::: Supplied entries

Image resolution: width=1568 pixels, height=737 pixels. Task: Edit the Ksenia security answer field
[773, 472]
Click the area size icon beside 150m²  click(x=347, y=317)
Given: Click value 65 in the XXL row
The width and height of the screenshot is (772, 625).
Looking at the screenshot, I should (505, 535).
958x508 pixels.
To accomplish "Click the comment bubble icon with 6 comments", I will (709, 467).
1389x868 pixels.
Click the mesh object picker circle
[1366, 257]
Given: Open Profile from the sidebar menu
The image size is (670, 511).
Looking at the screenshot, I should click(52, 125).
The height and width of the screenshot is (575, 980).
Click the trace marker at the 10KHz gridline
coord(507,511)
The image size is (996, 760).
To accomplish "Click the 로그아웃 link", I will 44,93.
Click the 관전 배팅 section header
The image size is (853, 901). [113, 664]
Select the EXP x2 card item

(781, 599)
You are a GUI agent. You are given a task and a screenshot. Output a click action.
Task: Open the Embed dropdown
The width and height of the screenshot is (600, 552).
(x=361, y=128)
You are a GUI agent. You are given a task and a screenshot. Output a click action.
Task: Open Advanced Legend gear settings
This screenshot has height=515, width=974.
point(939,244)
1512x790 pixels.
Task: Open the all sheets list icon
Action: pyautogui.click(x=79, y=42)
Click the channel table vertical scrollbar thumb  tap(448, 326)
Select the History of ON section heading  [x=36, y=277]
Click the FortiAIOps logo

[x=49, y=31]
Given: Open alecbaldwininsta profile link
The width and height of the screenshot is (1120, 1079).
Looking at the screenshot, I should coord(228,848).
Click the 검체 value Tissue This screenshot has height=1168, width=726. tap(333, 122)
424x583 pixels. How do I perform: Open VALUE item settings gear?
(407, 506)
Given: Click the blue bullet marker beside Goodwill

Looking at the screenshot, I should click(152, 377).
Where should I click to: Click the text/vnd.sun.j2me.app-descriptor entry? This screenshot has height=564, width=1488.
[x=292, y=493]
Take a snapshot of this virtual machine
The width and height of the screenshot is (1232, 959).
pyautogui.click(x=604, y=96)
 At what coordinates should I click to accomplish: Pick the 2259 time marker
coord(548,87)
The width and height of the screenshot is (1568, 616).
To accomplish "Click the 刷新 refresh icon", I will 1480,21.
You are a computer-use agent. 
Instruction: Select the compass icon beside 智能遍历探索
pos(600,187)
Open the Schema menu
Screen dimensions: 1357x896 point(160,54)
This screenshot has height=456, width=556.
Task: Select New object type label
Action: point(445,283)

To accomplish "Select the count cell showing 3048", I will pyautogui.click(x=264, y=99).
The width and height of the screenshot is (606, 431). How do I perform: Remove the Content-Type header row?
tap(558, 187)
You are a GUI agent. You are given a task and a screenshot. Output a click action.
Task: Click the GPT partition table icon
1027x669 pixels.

::::::

- Task prompt
Please report every line in the listing above that contains the string "marker", copying each such line in full.

- Response to this exercise
Click the trace marker at the 10KHz gridline
Given: Click the blue bullet marker beside Goodwill
 At what coordinates should I click to accomplish: Pick the 2259 time marker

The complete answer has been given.